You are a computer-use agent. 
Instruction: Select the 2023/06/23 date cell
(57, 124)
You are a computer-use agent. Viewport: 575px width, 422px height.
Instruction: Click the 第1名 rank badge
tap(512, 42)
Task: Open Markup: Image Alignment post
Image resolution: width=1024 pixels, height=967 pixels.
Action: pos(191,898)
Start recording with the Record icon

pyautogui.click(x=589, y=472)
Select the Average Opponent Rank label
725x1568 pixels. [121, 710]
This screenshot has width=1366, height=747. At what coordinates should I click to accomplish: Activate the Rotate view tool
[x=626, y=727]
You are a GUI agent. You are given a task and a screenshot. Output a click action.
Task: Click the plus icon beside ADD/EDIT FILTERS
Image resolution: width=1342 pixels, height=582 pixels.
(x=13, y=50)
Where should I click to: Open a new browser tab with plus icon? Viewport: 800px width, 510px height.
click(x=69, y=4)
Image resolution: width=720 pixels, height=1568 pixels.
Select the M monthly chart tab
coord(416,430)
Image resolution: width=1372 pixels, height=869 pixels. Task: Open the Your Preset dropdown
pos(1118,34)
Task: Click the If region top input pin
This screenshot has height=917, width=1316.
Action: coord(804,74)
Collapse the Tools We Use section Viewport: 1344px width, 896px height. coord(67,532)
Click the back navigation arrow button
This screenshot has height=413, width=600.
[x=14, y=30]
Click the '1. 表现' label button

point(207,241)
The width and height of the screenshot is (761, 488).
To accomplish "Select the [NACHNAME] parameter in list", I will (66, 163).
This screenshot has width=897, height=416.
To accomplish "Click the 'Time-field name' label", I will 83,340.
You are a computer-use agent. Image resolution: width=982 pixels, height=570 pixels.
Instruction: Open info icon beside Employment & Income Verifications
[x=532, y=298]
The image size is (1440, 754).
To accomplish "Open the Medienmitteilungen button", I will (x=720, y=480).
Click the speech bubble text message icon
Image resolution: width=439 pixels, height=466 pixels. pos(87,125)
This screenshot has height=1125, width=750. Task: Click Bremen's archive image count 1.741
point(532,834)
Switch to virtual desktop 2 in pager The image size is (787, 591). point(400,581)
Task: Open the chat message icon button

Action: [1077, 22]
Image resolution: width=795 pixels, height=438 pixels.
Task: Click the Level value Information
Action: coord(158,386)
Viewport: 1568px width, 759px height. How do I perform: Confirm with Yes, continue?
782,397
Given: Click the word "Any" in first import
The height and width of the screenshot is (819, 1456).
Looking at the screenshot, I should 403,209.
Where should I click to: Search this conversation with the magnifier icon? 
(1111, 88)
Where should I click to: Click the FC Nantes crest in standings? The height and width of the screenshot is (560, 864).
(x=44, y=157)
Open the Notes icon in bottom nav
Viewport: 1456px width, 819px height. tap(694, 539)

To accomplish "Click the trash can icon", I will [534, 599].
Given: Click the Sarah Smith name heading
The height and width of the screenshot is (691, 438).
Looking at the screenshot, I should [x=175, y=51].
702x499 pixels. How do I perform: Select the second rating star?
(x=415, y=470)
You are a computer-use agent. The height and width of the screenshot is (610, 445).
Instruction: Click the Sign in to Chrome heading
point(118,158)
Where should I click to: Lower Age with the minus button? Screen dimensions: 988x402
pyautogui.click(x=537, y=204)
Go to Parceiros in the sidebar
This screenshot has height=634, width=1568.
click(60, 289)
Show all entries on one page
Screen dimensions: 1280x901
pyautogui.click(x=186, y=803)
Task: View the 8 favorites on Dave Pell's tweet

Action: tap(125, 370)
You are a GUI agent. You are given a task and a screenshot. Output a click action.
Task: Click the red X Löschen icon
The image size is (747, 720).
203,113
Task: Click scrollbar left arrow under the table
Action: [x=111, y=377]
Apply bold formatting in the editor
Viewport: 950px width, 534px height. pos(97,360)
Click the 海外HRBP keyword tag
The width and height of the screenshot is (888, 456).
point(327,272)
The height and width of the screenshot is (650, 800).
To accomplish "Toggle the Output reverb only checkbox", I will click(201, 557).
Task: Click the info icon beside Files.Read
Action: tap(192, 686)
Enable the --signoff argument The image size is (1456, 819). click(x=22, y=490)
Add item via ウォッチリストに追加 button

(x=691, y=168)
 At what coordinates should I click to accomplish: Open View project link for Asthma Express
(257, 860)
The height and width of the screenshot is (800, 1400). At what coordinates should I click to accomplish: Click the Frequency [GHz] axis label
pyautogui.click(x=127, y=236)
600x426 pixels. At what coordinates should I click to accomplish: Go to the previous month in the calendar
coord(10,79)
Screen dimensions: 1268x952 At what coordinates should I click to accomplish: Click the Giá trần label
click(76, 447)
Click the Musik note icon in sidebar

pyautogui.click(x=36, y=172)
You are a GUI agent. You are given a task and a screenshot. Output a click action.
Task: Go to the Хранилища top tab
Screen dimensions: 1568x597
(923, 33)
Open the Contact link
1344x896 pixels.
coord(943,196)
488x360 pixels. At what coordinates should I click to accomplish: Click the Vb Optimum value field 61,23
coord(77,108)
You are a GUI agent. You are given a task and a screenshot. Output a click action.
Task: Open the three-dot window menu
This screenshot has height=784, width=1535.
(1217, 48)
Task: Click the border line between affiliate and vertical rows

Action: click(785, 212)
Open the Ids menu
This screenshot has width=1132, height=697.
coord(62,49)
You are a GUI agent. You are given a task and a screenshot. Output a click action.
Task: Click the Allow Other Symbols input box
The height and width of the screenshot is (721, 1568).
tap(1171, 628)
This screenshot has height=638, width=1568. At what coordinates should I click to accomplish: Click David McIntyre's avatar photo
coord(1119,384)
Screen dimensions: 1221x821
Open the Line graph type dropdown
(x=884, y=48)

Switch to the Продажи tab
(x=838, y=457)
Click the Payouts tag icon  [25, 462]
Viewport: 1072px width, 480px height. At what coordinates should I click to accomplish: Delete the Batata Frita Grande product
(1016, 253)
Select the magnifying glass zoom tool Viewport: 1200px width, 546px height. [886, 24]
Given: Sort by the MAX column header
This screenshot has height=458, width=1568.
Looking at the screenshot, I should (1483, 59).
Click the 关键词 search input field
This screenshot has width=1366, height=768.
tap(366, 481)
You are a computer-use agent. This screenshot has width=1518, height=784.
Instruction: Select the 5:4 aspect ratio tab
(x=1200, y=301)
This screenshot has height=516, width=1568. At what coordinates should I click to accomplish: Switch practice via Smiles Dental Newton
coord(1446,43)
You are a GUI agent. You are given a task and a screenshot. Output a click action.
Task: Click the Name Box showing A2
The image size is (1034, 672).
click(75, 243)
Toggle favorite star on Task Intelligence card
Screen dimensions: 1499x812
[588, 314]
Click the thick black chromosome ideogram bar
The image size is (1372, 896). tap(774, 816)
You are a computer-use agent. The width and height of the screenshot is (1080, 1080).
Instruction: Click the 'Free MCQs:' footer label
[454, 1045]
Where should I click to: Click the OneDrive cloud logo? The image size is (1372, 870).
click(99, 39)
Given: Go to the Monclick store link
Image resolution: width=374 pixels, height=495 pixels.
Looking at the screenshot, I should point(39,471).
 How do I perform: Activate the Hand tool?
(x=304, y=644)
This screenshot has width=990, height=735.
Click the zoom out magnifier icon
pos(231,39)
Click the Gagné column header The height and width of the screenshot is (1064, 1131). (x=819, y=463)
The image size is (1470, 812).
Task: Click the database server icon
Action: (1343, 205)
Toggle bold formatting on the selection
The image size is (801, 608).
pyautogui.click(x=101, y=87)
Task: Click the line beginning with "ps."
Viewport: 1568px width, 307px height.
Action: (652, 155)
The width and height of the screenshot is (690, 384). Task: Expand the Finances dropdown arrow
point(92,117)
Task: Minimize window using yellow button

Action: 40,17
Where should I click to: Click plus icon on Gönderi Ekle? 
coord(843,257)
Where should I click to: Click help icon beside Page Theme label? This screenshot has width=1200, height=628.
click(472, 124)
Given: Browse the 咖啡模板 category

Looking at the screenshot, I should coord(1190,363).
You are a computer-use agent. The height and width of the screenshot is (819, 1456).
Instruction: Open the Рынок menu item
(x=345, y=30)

What the task asks: All lines above with "input" in them should be returned.

Solution below:
Task: Click the If region top input pin
Task: Click the Allow Other Symbols input box
Click the 关键词 search input field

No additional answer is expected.